• _Problem statement_: Return the studentship advertisement below in full, reproducing every line verbatim.

• _Document_:
| Qualification Type: | PhD |
|---|---|
| Location: | Leeds |
| Funding for: | UK Students, EU Students, International Students |
| Funding amount: | £21,805 per annum |
| Hours: | Full Time |
| Placed On: | 31st March 2026 |
|---|---|
| Closes: | 13th April 2026 |
The School of History at the University of Leeds and The National Archives are pleased to announce a fully funded Collaborative doctoral studentship, from October 2026.
Session 2026/27 - Closing Date 17:00 (UK time) 8th May 2026
Award provides full fees and maintenance at the UKRI rate (£21,805 in Session 2026/27), a London allowance of £1,000 per annum plus a £600 enhancement per annum, a research training support grant and other allowances (pro rata for part-time study).
Project overview
The studentship will research the first hundred years of the UK’s Public Record Office (now The National Archives), in anticipation of its bicentenary in 2038. The project will focus on how the office was created, early record-keeping practices, and what effect the formative years of the organisation still have today. In particular, it will explore the preservation of historical documents and communication of historical knowledge, both at The National Archives and in the wider archives and museum sector. It will, thereby, contribute to cutting edge historical research into how the constitution of the archive itself affects what it is possible to know about the past.

• _Data section_:
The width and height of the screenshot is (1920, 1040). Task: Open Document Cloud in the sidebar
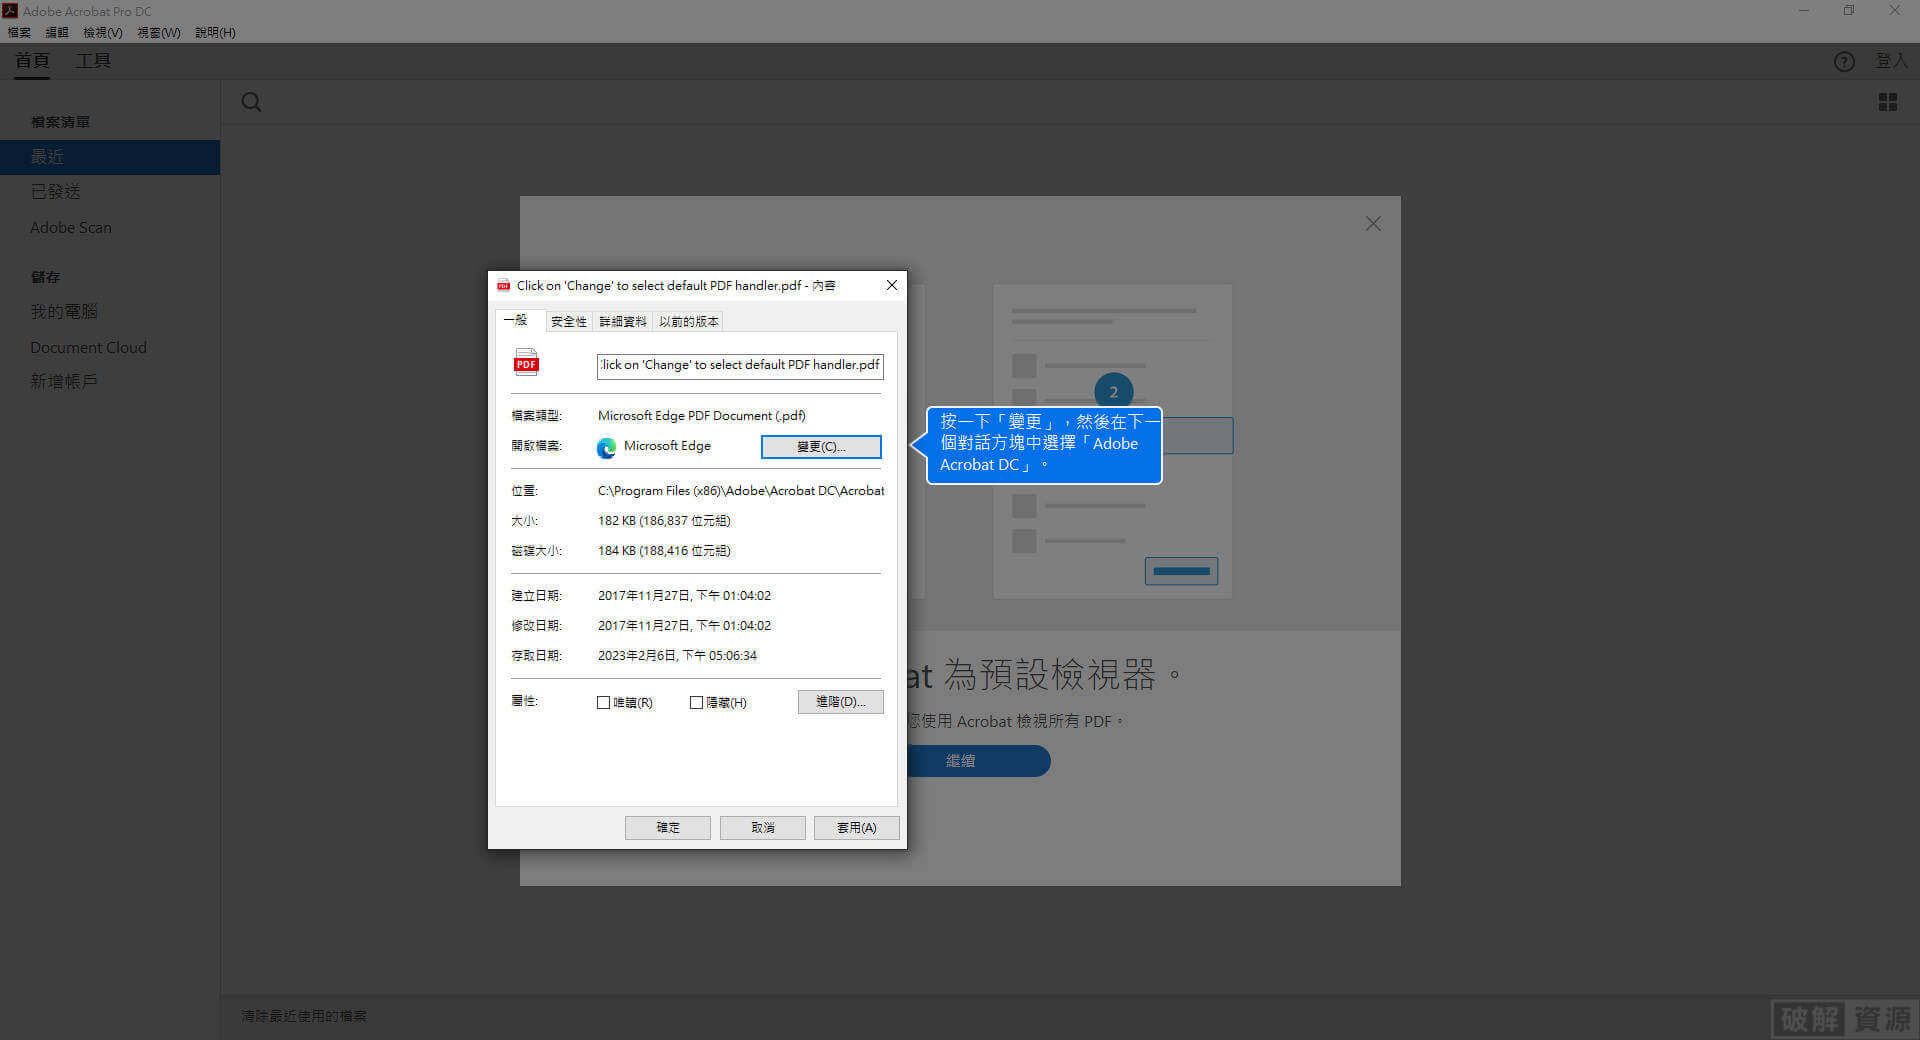88,347
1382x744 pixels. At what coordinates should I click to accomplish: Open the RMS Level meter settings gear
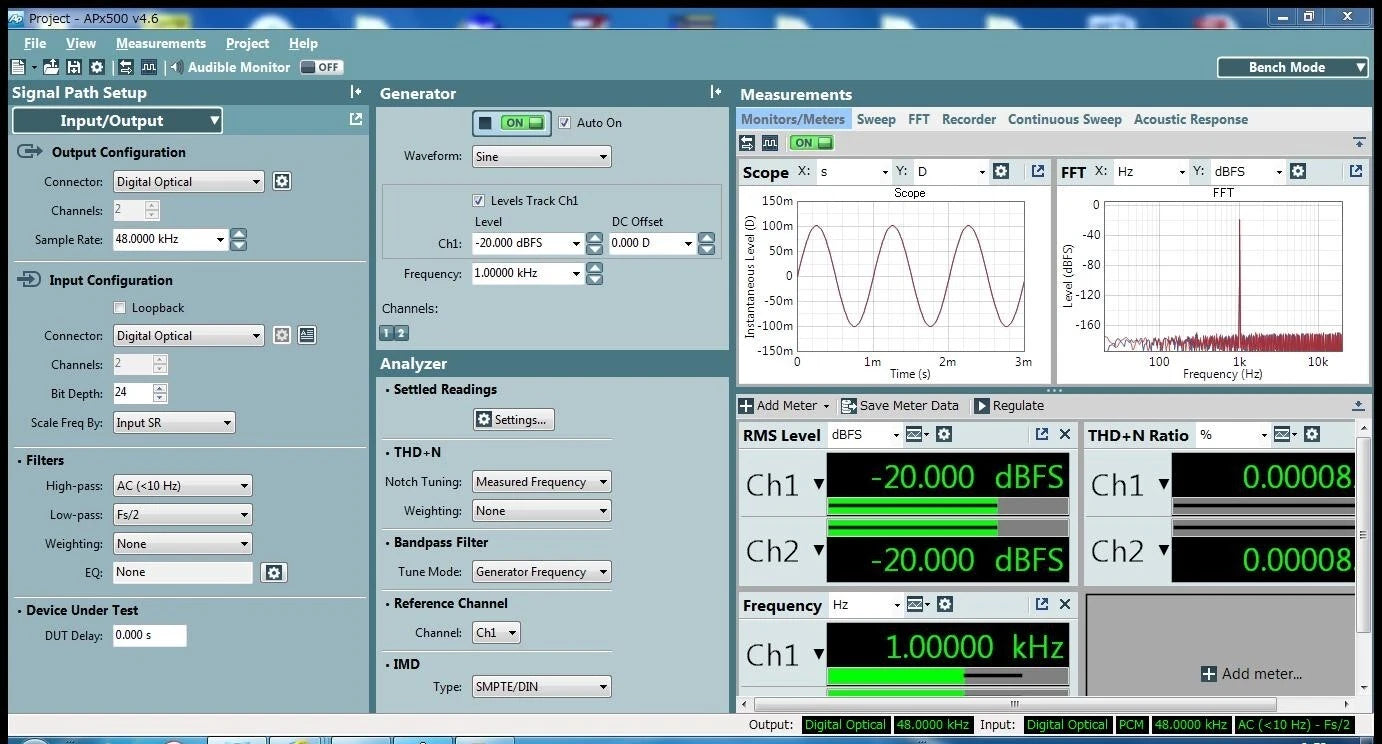click(943, 434)
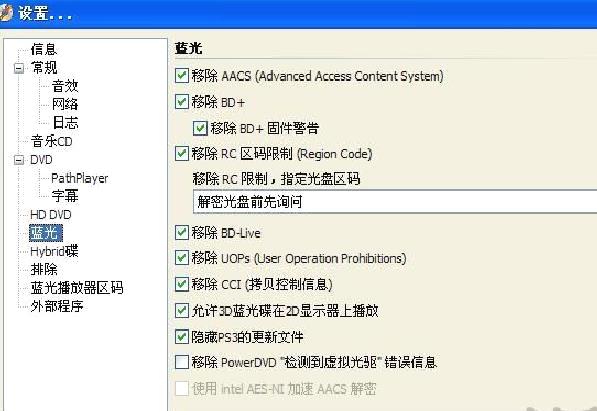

• _Exercise solution_:
| Qualification Type: | PhD |
|---|---|
| Location: | Leeds |
| Funding for: | UK Students, EU Students, International Students |
| Funding amount: | £21,805 per annum |
| Hours: | Full Time |
| Placed On: | 31st March 2026 |
|---|---|
| Closes: | 13th April 2026 |
The School of History at the University of Leeds and The National Archives are pleased to announce a fully funded Collaborative doctoral studentship, from October 2026.
Session 2026/27 - Closing Date 17:00 (UK time) 8th May 2026
Award provides full fees and maintenance at the UKRI rate (£21,805 in Session 2026/27), a London allowance of £1,000 per annum plus a £600 enhancement per annum, a research training support grant and other allowances (pro rata for part-time study).
Project overview
The studentship will research the first hundred years of the UK’s Public Record Office (now The National Archives), in anticipation of its bicentenary in 2038. The project will focus on how the office was created, early record-keeping practices, and what effect the formative years of the organisation still have today. In particular, it will explore the preservation of historical documents and communication of historical knowledge, both at The National Archives and in the wider archives and museum sector. It will, thereby, contribute to cutting edge historical research into how the constitution of the archive itself affects what it is possible to know about the past.